Your 2025 “PostgreSQL for Everything” Is a 5x Scaling Tax
You built a beautiful app. The backend is PostgreSQL because that’s what the cool kids use. You have connection pooling, read replicas, and a solid ORM. Your users love you.
Then the bill comes.
That $400/month PostgreSQL instance you’re running? You’re using maybe 10% of it for actual writes. The other 90% is serving the same five blog posts to the same 10,000 visitors. Every single time. Like a barista who remembers your order but insists on writing it down fresh each morning.
We’ve convinced ourselves that modern architecture demands PostgreSQL for everything. But your production query logs tell a different story. They whisper a quiet truth: 90% of your read requests never need to touch a heavyweight database at all. And that SQLite-backed edge cache you’ve been ignoring? It handles those requests with zero connection pooling, zero drama, and roughly 80% less latency.
Let’s talk about the scaling tax you didn’t know you were paying.
The PostgreSQL Religion
Here’s the uncomfortable truth: PostgreSQL has become the default choice for everything because it works for everything. But “works for everything” doesn’t mean “optimal for your use case.”
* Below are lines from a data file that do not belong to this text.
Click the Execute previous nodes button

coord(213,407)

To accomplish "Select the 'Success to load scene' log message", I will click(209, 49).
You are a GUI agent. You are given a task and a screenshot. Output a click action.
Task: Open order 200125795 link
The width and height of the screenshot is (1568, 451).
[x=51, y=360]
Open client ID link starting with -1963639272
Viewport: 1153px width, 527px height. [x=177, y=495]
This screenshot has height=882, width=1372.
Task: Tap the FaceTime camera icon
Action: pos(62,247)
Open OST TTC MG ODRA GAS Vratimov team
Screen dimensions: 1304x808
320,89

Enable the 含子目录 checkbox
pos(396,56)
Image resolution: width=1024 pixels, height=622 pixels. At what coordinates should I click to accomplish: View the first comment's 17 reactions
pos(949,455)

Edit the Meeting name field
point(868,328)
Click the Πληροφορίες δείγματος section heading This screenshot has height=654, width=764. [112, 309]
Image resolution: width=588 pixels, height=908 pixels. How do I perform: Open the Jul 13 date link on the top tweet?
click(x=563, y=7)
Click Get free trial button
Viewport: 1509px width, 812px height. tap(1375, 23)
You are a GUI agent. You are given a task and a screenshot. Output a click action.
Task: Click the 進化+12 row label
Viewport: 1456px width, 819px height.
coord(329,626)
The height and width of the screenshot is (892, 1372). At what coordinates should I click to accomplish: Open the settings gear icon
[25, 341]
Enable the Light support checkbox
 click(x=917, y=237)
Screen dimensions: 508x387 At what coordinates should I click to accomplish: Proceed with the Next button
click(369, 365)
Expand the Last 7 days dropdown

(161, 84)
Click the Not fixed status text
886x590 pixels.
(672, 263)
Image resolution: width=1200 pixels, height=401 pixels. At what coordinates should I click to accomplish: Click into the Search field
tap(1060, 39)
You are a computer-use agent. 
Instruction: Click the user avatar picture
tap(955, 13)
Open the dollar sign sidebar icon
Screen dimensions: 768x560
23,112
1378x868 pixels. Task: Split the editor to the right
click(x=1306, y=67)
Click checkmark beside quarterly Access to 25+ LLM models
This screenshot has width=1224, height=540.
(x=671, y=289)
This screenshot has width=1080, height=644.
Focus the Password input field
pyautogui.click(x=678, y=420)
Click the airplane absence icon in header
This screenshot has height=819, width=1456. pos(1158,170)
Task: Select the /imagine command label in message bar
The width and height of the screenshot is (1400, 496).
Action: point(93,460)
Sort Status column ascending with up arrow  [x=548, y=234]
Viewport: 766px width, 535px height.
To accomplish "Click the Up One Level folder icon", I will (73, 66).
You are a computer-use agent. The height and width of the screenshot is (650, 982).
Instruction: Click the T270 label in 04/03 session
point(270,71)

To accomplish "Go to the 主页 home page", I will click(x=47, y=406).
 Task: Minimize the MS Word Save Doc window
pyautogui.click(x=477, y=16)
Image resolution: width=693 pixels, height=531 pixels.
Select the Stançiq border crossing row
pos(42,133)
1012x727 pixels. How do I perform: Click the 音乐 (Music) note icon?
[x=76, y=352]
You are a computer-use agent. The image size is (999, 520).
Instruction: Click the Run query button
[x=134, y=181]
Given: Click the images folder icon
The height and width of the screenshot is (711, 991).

A recent survey of production databases showed that 74% of queries are read-only. Not complex aggregations with window functions. Not transactional updates with rollbacks. Simple, boring SELECT statements that return the same row to different users.
Yet we provision PostgreSQL clusters with connection pools, read replicas, and failover mechanisms designed for write-heavy workloads. We’re building highways to move a single car.
The emotional reality here hurts: You chose PostgreSQL because it was the safe bet. The resume-friendly choice. The one your CTO wouldn’t question. And that safety came with a price tag.
The Hidden Tax
Your production logs reveal something embarrassing. Those 10,000 requests per second you’re so proud of? Let’s break down what’s actually happening:
- 8,500 are read requests for products, user profiles, or static content
- 1,000 are authenticated reads that could use a cache
- 500 are actual writes or complex queries
Your PostgreSQL instance is handling all 10,000. The connection pool is managing 50 concurrent connections when you only need 5 for writes. The read replica is replicating data that hasn’t changed in hours.
This is the 5x scaling tax. You’re paying for five times the infrastructure you actually need because you refused to separate your read and write workloads at the architectural level.
“The most expensive query is the one that could have been answered by a cache you didn’t deploy.” — Every production DBA who has seen your AWS bill
Everyone Missed the Forest
The industry has a blind spot around SQLite that borders on irrational. We treat it like a toy, something for mobile apps and development environments. Meanwhile, SQLite handles more data per dollar than any database in existence.
Consider this: SQLite can handle roughly 50,000 read transactions per second on modern hardware. It needs zero connection pooling because it doesn’t have connection overhead. It uses no network latency because it’s local to the application.
Yet we repeatedly deploy PostgreSQL instances with 50-pool connections to serve data that changes once a day. We add Redis to compensate, creating an entirely new infrastructure layer with its own failure modes.
Your edge cache with SQLite backing? It’s running on the same server as your application. No network calls. No connection overhead. Just pure, screaming fast reads with minimal resource consumption.
What Smart Teams Are Doing
The forward-looking teams are already pivoting. They’re not abandoning PostgreSQL—they’re rethinking its role. PostgreSQL becomes the source of truth, the write master, the transactional backbone. Everything else gets offloaded.
The pattern looks like this:
- Write requests go to PostgreSQL (the single source of truth)
- Read requests check a local SQLite cache first (the performance layer)
- Cache misses query PostgreSQL and populate the cache
- Cache invalidation happens on writes or TTL expiry
Simple. Elegant. And it reduces your PostgreSQL read load by 80-90%.
The teams doing this report 60-70% lower database costs and 2-3x faster read response times. Their connection pools are smaller. Their infrastructure is simpler. Their on-call rotations are less painful.
So What?
You are overpaying for infrastructure you don’t need. Your PostgreSQL cluster is a luxury SUV commuting to the corner store. The edge cache is your bicycle. It’s faster, cheaper, and requires less maintenance. The only thing stopping you from switching is the belief that “real” applications need “real” databases for everything. They don’t. They need the right tool for the job. The job, for most of your reads, is a local cache.
Your Move
Open your production query logs tonight. Count the read requests that return unchanged data. Calculate the percentage. Then ask yourself if you’re building a scalable architecture or just an expensive one. The answer might surprise you. And it might save your business thousands of dollars.
Next time someone says “PostgreSQL for everything,” ask them if they’d use a sledgehammer to hang a picture frame. The right tool isn’t always the most powerful one. Sometimes it’s the one that gets the job done without breaking your budget.